In Andhadhun, Tabu as Simi is right there in the heart of the film. Filling up the frame with her delectable presence. Her eyes and face doing the emoting, and delivering their best. And it fantastic to see, after a few years, a film that shows her off in the way she so deserves to be seen. It’s as if we have been waiting to see her as a (spoiler alert) diabolical serial murderer. (In one hilarious scene, having bumped off a witness and brought serious damage intentionally the way of another, she asks, her voice shaking, if the man she’s having an affair with thinks she’s a serial murderer.) 

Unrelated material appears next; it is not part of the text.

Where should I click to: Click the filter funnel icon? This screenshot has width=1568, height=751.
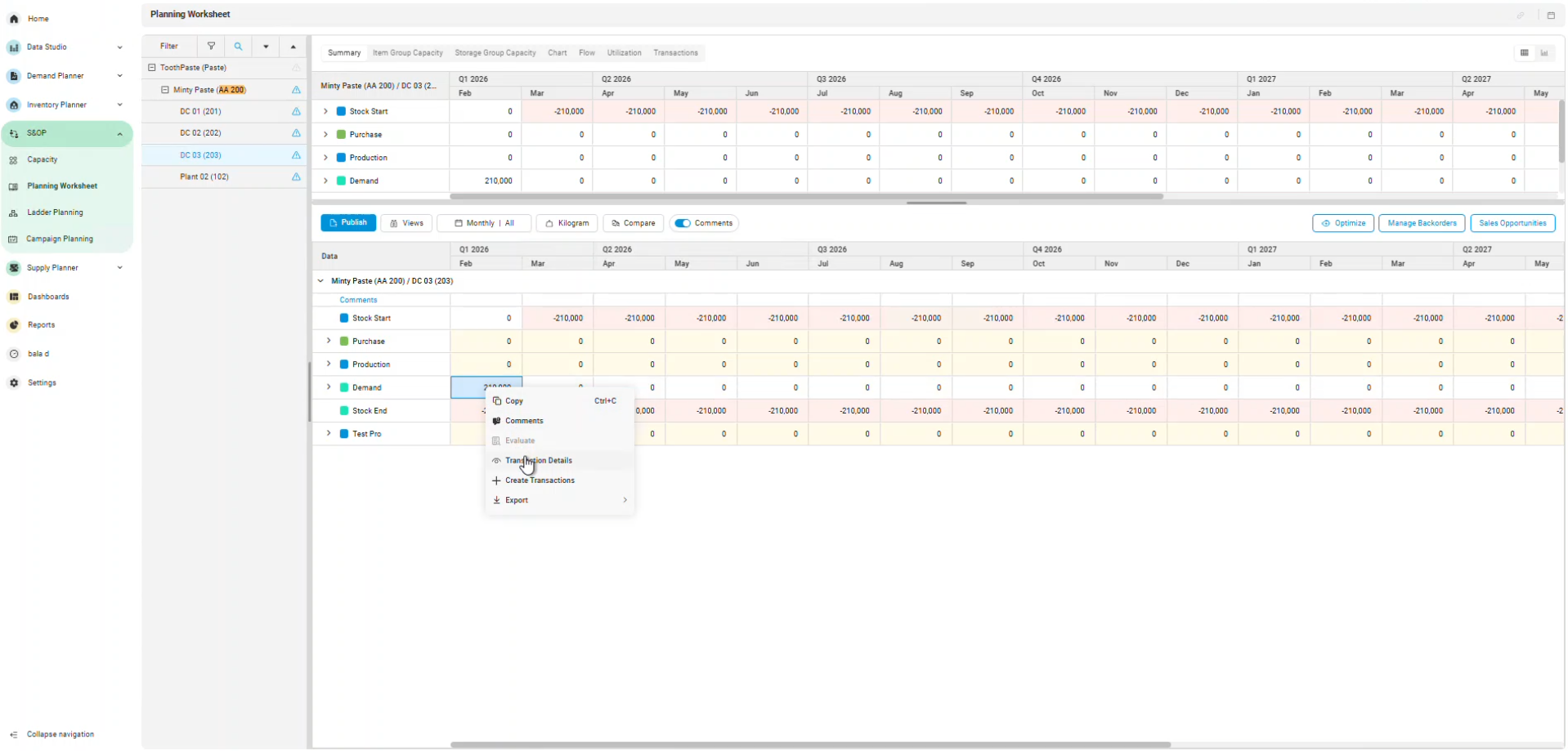[211, 47]
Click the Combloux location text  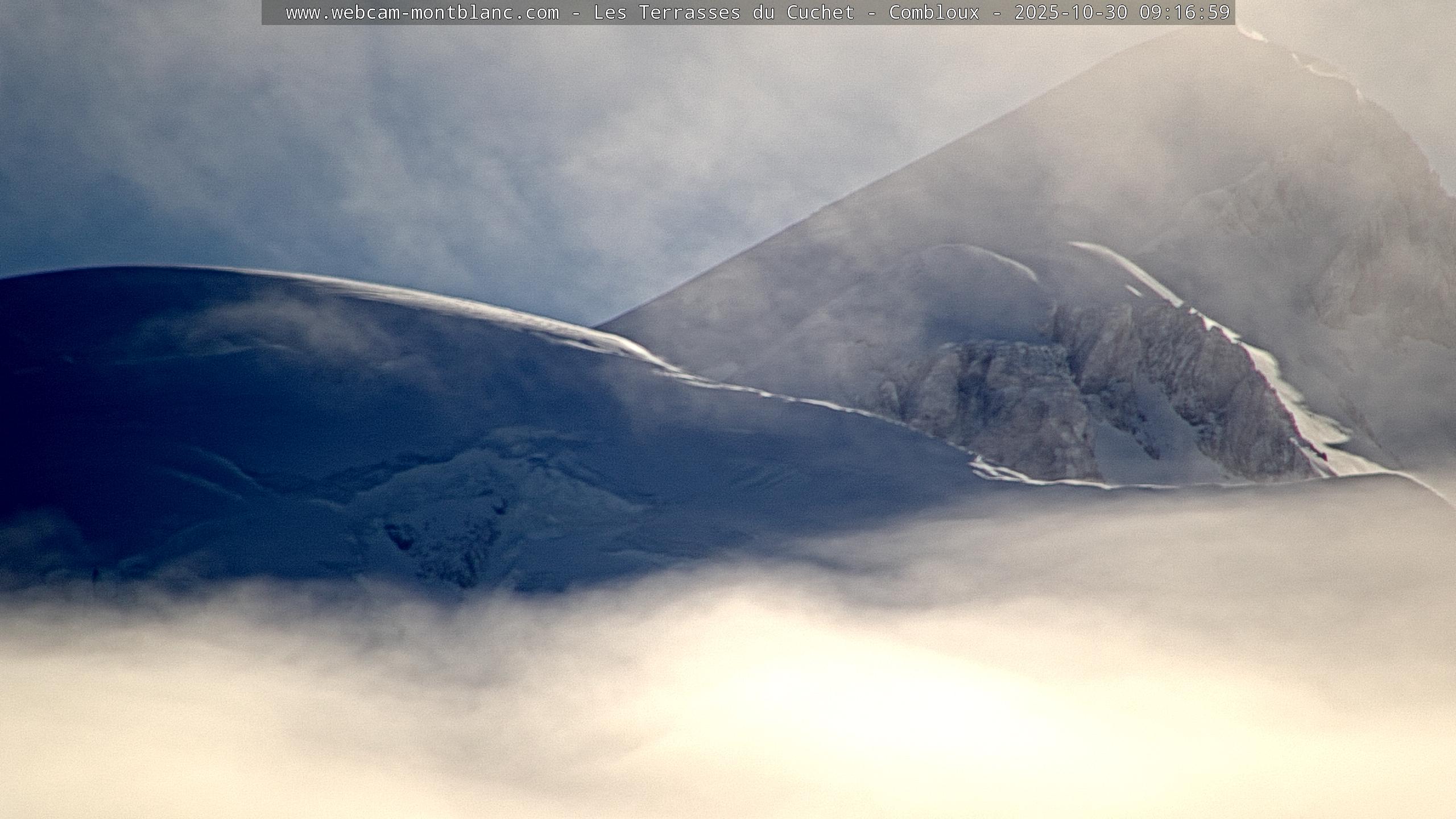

In the hands of anyone else this role would not have been convincing. It is Tabu’s presence that makes Andhadhun and Simi easily believable. Playing the younger wife to an older man who used to be famous in Bollywood long ago, Tabu’s role is also a nod to what actually goes on in Bollywood films, where men are constantly paired with women way younger, yes? This should also be read in the context of Tabu, who has been cast in a perfect role that seems tailor-made for her, by Sriram Raghavan, as a trophy wife in 2018. For comparison, Shefali Shah, who is around the same age as Tabu, was cast as Priyanka Chopra and Ranveer Singh’s mother, and Anil Kapoor’s wife in the 2015 Zoya Akhtar film, Dil Dhadakne Do

That Tabu is a brilliant performer, an actor who can shoulder entire films on those enviable shoulders is known to all of us. But to my surprise, some years ago I learned (through an interview of hers) that she actually prefers commercial cinema to art house cinema. When asked what she didn’t like about arthouse films, she said in the interview, “Well, most of the people can’t or don’t want to pay money. Probably, they come with the presumption or notion that I believe in art more. I don’t know. Maybe they think I have no right to ask for money because they have given me a good role.” This statement offers such an honest peek into the kind of choices actors with talent, especially women, are staring at even when they have a proven ‘track record’ in Bollywood. It also offered an interesting perspective into her personality. Very often, ‘serious’ actors who choose to work in (sometimes ridiculous) commercial films, when quizzed about this dichotomy sneer at their own work or say they did it for money. That’s their choice of course, but when Tabu chose a different way of spinning this, it also showed us the pretensions that exist in our often elitist arthouse cinema-scape. That somehow you must not ask for money for your labour because you are working on something ‘important’. 

With Andhadhun decidedly turning out well both critically and commercially, one can’t help but feel like the twain have met for Tabu with her latest cracker of a role.